Come the second encore, the Gypsies’ ranks had been swelled by one Bruce Dickinson who jammed on (yes, you guessed it . . . ) ‘Rock Me Baby’, the premature ending of which took the singer completely by surprise. Then, out of the confusion and a quick conference, amidst scenes hitherto unknown in darkest Barnet, Bernie launched into a very familiar intro . . . ‘Smoke On The Water’. “A number by Black Sabbath, “quipped Bruce and off they went. Sheesh! What a crazy night.



1988

Bernie Torme’s Russian Hippies – Stairways, Birkenhead

Bernie Torme used to be a guitar hero during his days as a member of Gillan. Remember?

No, that’s the problem isn’t it? Nobody bloody remembers any more, except Bernie himself. Not that he rams it down your throat when you chat to him or during his stage banter. No, rememberance comes when he makes that guitar squeal for its life before bombing your brains with yet another storming riff, After 30 seconds in a concert hall with Bernie Torme you very quickly get your memory back.

And you not only get to respect the man’s playing but you’ve got to applaud his suss in picking the musicians that surround him. Looking more street-cred that the whole of the LA-Guns-n’-Pussycat scene put together, the Russian Hippies are more than capable of standing right up there with the hero.

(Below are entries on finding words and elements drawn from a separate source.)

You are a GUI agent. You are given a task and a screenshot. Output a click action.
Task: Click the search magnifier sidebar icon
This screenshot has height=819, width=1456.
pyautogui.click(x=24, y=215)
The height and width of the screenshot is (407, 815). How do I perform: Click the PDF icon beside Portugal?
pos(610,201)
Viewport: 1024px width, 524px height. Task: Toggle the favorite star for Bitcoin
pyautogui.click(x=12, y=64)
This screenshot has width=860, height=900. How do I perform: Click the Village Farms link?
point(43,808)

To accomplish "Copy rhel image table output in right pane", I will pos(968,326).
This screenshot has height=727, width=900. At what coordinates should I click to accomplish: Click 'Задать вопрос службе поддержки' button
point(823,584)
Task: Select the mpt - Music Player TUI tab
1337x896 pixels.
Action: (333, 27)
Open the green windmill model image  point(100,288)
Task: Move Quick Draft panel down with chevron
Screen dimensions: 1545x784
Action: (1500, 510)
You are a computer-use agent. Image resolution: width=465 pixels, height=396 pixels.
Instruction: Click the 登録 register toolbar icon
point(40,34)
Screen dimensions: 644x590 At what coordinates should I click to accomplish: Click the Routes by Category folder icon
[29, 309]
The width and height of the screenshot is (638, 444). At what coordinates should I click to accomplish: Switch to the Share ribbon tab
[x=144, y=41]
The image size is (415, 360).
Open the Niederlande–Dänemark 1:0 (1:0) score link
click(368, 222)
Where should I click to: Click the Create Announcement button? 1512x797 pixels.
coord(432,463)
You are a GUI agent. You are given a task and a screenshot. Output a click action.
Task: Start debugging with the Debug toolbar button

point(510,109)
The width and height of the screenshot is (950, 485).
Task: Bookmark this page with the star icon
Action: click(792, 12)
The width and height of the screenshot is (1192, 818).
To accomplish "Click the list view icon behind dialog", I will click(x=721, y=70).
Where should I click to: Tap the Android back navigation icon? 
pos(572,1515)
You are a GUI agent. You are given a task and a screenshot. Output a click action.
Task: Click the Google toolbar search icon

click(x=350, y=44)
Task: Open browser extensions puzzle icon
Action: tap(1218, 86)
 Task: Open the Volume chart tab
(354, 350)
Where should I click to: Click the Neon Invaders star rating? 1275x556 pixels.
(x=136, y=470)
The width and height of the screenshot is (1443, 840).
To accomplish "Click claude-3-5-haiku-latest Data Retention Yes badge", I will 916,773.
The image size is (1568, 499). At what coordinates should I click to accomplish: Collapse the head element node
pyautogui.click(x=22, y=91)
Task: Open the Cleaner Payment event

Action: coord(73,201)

Vocalist Gary Owen really impresses. He’s got a voice that can hold its own with the best LA can offer, and he’s got the looks, the pout and the stage presence that the likes of a Soho Rose would simply kill for. The rhythm section is a bit hot too: knowing each other inside out, having backed Beki

Bondage in recent times, bassist Marc Russell and skinner Ben Bennett never put a foot wrong. Good stuff.

But this is Torme’s band and the man delivers. Chopping and changing his riffs while controlling that famed feedback solo technique, he looks perhaps a little too old for the image but it doesn’t detract from the fun he’s having.

It’s a long time since I’ve seen a bloke grin so much on stage. Come to that, it’s a long time since I’ve grinned so much whilst watching a band. I’m a cynical bugger with a make-me-dance-if-you-dare attitude but I didn’t stand a cat in Hell’s chance of remaining static.

Highlights? Well, all of it really. If I’ve got to single out some toonz I’d go for ‘Boys Want Action’ and ‘Do You Wanna Be A Star’. Then again, the real highlight of the night was when the bloke down the front in the Whitesnake T-shirt joined in for the chorus of ‘Baby Was A Vampire’ and, right on cue. promptly had a nosebleed.